The Putli Bai (Hindi: पुतली बाई) (1926 or 1929 - 1958) was a dreaded female dacoit, often known by the epithet "Indian Bandit Queen". She was the first female dacoit of India. Her area of dacoity was the famed Chambal valley, which remained for a long time a stronghold of dacoits. Supposedly, she never wanted to be a dacoit, but became so because of excessive cruelty meted out upon her time and again, and dacoity - kind of - became her last resort.

She was born as Gauhar Bano in a small village in Morena district of Madhya Pradesh. Gradually as she became famous in the world of dancing, she began to be called Putlibai. The name appears to be a reference to a typical Indian puppet, who is made to dance by a hidden artist. Another conjecture is that she used to slither as smoothly as the pupils of an eye, and hence the name.

==Kidnap==

Sultana who had zero respect for women had seen Putli dance in Agra and had fallen in love with her or so he thought he did. According to Sultana, women represent evil temptation and could bring bad luck but the thought of Putlibai in contact without anyone else other than him had swept him over. Having heard of the wedding in Dholpur, he had decided to kidnap her. Their relationship was never peaceful, and although Putli escaped on at least two occasions, she eventually chose to return, bored and violated by the life she was offered under her mother's guidance (her mother's brothel). Gradually she fell in love with him.

==Tanno==

During their time together, they had a child. Putlibai named her Tanno and within months had her sent to Ashgari in Agra, unable to cope with a child in the ravines.

==The end of Sultana==
Putlibai had a daughter Tanno with Sultana.

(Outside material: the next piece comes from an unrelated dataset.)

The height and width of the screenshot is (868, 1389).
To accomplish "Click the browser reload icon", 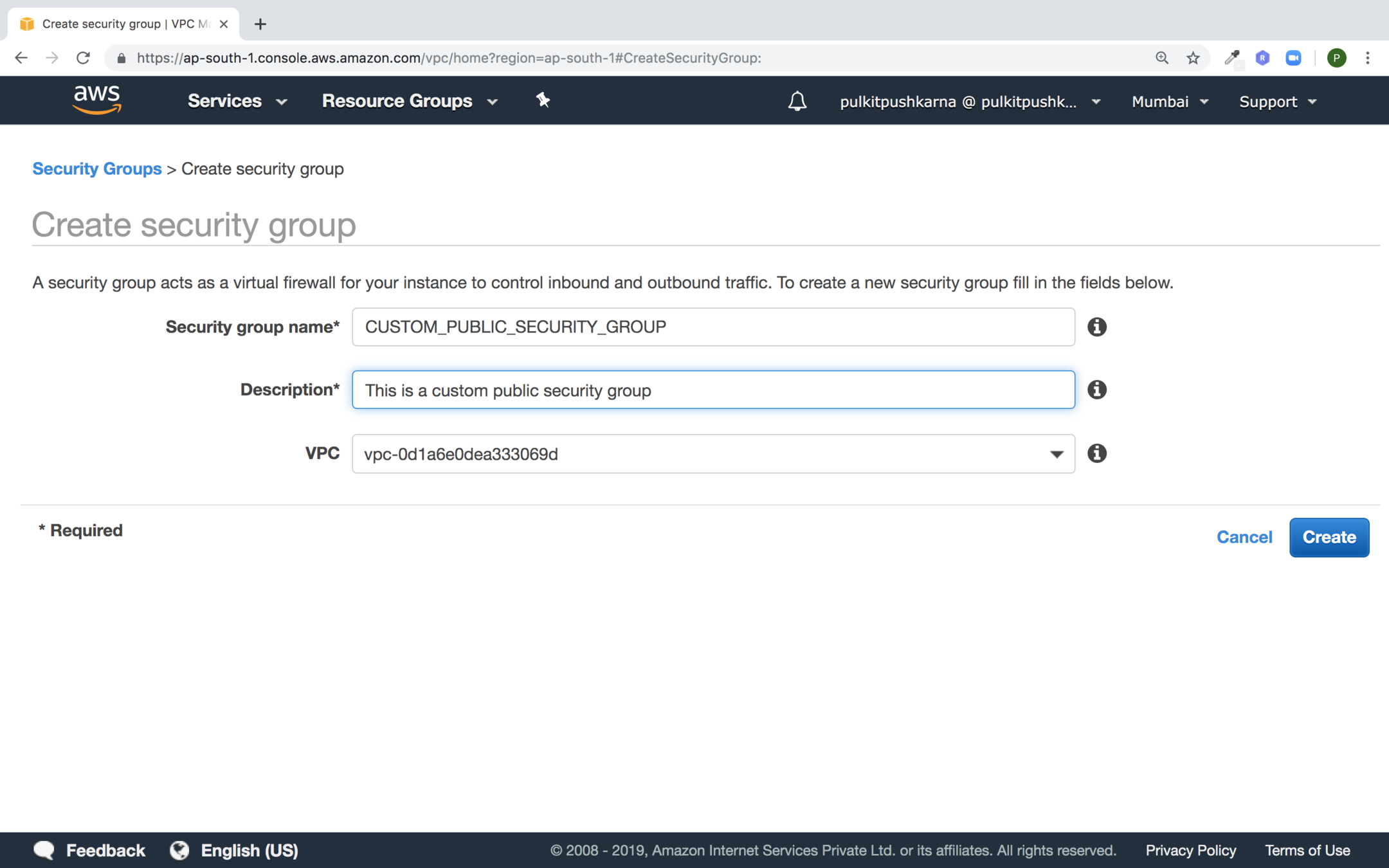I will click(x=83, y=58).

Over time Sultana included a dreaded dacoit Lakhan in his gang. On May 25, 1955, police ambushed Sultana and killed him. It was at least the claim of the police. However, as Putlibai was living with Sultana, she knew for sure, that Sultana was actually assassinated by a dacoit Kalla [another member of the gang], on the orders of Lakhan. She was so upset at Police false claims, that she is said to have even written a letter to the then Prime Minister of India Jawaharlal Nehru stating how the police under his rule had been claiming false laurels.

==Life after Sultan's death==

After Sultan's death, Putlibai joined up with Kalyan Singh, alias Kalla, to whom she had always been attracted. The Kalla-Putli gang became one of the most feared and hunted of all gangs operating in Chambal Valley in the 1950s, second only to the gang of Mansingh. Eventually, Putlibai started to be known as the 'Bandit Queen,' people started to call her a living legend. Stories of her exploits were told and retold, songs were written about her life, and villagers who claimed to have seen her took pride in describing every little detail they could remember of their encounter with the "reincarnation of Kali."

==Death==
After Putli was injured in a gun battle with the police one day, her left arm was amputated at the elbow by a village doctor. During the period of her recovery, Kalla assured that on each raid one of his men could be dressed as a woman, in a sari, in order to flout police rumors that she had been killed. Newspaper reports stated there had been a long trail of blood which made it unlikely that she had survived. The constable who claimed to have shot her was on the verge of being promoted and decorated.
A few months later., Putli was seen in villages again, wielding a rifle, held steady with her left arm, her aim still accurate. A police constable, injured in a gun battle, stated that he had been shot by Putli, whom he recognized, and added that she had lost half her left arm. confirming the rumor that she has been alive.

On January 23, 1958, Bai was killed by police in an encounter. She has been shot dead, trying to escape a police ambush by crossing the Kunwari River, which runs parallel to the Chambal. She was only twenty-nine and her body was dragged to the left bank of the river.

==In popular culture==
Putlibai, because of her beauty, courage, and rebellion against the establishment, became a kind of semi-legend. Two Hindi films were made on her life.